Heusler compounds, which Felser studies, have simple cubic lattice structures and consist of only three elements, but the composition can be manipulated to create a myriad of materials for many different purposes. The first Heusler alloy, discovered 125 years ago, combined manganese, copper and aluminum—none of which are magnetic—to produce a compound that was ferromagnetic at room temperature. Felser showed the potential of using different elements from the periodic table in novel topological configurations to produce new materials with a range of properties, such as semiconductors, topological insulators, and magnets.
A vast number of Heusler compounds can be created just by selecting the right building blocks. A Heusler compound can either be what’s called a half Heusler (XYZ) or a normal Heusler (X2YZ), where X, Y, and Z are chemical elements. X can be one of 33 elements, Y one of 13 and Z one of 12, allowing for many combinations. And as Felser showed, the Heusler compounds can be further modified using a variety of tools to create an even larger family of materials.
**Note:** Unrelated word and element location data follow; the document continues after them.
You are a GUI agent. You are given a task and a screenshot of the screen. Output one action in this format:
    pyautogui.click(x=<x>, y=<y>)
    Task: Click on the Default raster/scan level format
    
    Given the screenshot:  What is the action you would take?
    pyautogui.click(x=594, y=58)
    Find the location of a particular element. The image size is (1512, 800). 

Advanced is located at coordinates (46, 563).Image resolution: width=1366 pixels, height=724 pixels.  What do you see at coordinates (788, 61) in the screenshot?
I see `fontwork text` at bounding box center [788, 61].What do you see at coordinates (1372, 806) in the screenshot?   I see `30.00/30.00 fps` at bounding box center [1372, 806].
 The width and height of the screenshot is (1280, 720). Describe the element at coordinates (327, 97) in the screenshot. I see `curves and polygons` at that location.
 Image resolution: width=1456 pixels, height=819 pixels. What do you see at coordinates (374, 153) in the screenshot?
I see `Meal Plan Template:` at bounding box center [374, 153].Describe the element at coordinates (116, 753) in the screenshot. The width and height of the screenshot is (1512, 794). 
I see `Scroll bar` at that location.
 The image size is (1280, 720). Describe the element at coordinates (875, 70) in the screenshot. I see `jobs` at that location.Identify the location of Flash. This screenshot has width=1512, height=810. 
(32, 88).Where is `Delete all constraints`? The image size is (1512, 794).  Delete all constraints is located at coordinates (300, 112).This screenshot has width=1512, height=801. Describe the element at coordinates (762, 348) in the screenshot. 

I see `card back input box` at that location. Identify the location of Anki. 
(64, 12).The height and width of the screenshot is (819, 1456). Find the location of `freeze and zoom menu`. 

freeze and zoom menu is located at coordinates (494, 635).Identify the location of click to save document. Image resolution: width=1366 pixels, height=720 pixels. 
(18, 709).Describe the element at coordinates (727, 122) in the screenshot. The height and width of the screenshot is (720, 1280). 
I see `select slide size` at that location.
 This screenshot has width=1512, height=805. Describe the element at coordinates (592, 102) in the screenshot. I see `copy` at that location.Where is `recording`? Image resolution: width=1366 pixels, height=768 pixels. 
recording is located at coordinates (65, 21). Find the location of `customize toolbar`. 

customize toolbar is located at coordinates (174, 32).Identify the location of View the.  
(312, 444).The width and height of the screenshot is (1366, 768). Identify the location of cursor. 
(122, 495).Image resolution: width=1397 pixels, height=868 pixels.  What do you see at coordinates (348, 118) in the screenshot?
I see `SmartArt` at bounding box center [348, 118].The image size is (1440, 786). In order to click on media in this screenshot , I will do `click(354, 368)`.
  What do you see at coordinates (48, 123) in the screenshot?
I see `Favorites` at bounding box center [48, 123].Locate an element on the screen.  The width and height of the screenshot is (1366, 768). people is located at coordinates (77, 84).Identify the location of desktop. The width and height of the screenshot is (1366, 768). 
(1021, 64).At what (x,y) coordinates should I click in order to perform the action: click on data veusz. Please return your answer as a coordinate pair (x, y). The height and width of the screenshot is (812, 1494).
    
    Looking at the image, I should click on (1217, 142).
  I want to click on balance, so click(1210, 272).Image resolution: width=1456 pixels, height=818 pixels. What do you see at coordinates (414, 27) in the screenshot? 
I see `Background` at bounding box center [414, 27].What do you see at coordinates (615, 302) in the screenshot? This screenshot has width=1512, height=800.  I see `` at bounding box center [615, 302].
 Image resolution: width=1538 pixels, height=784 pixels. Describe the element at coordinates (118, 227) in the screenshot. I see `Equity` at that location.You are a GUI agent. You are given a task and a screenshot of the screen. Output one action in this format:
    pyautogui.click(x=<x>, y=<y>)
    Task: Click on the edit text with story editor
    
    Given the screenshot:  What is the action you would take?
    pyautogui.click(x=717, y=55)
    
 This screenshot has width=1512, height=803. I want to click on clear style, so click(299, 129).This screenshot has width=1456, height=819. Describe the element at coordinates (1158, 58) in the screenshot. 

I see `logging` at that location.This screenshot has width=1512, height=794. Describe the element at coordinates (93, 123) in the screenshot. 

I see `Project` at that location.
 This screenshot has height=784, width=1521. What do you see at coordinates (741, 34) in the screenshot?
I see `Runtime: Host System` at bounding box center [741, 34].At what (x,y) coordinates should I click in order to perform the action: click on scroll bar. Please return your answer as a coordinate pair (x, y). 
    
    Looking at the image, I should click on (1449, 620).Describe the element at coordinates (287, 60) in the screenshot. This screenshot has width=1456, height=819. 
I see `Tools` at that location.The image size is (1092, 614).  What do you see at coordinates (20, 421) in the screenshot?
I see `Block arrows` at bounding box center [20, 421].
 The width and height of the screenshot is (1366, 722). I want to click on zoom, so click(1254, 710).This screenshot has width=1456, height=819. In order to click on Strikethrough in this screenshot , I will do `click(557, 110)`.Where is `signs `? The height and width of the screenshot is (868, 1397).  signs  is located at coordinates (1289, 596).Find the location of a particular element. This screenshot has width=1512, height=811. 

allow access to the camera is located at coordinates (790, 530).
Kim discussed another versatile method for creating materials with varied properties by stacking 2D sheets of material, a process pioneered using graphene. Like Heusler compounds, the resulting properties of 2D stacked materials depend both on which elements are used and how the material is manipulated. For example, the big story of last year’s APS March Meeting, was creation of a superconductor by stacking two layers of graphene, with one layer twisted to at an optimal angle.
By stacking different atomically thin materials with structures similar to graphene, many types of materials can be created, like magnetic materials or semiconductors. According to Kim, a number of these stacked systems have predictable results, but there are plenty of new combinations of these 2D materials that remain unknown and could have interesting properties, leading to new physics. The more layers, the more complexity—and the more things the 2D system may be able to do. Using the structures created from stacked 2D materials and connecting them together has applications in electronics development.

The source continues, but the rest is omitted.